Work task
Below are the records; print them again exactly and omit the pictures.

Records provided

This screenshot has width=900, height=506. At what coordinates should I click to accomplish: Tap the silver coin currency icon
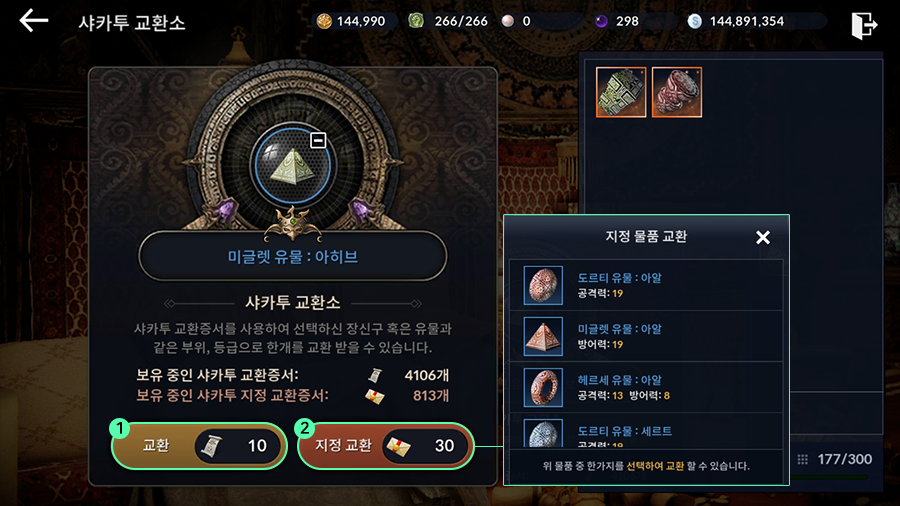click(x=695, y=21)
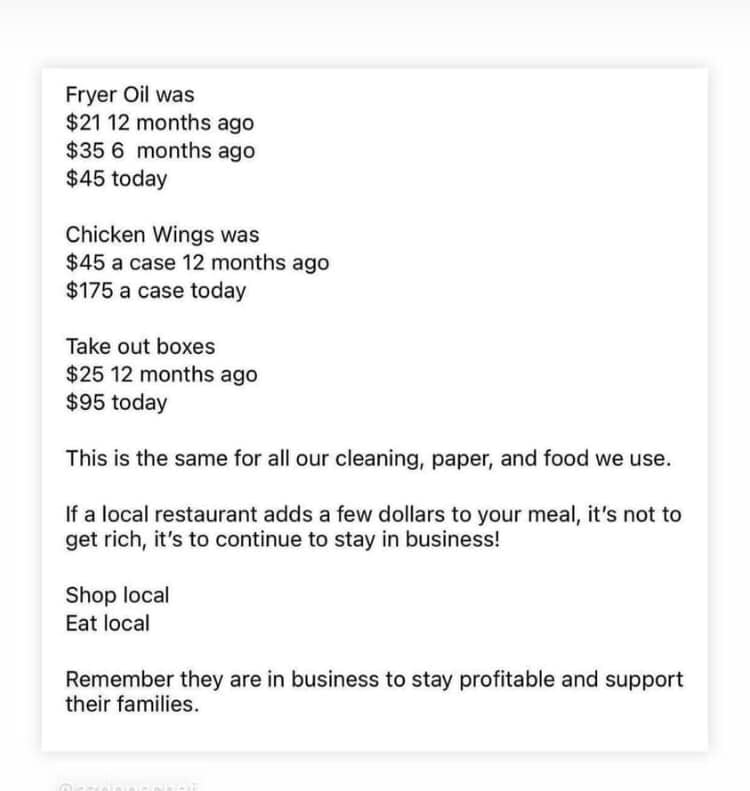
Task: Select the '$21 12 months ago' line
Action: [x=159, y=123]
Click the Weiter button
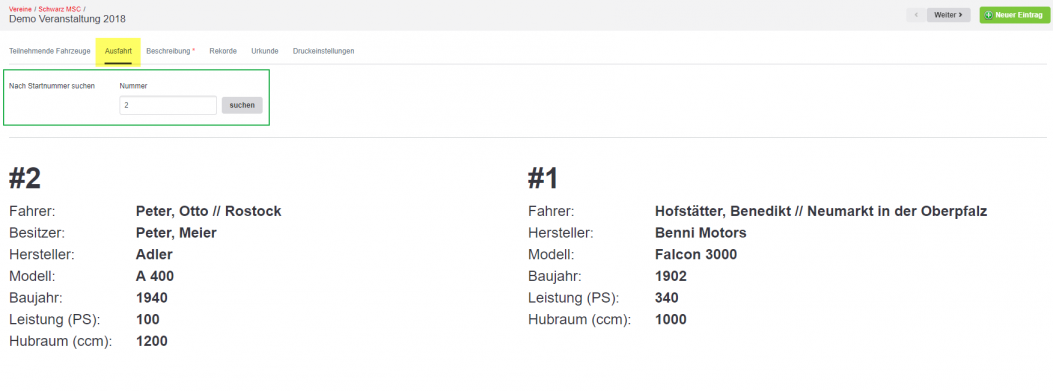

Response
This screenshot has width=900, height=506. At what coordinates should I click to accomplish: Tap the silver coin currency icon
click(x=695, y=21)
Task: Select the '$21 12 months ago' line
Action: [x=159, y=123]
Click the Weiter button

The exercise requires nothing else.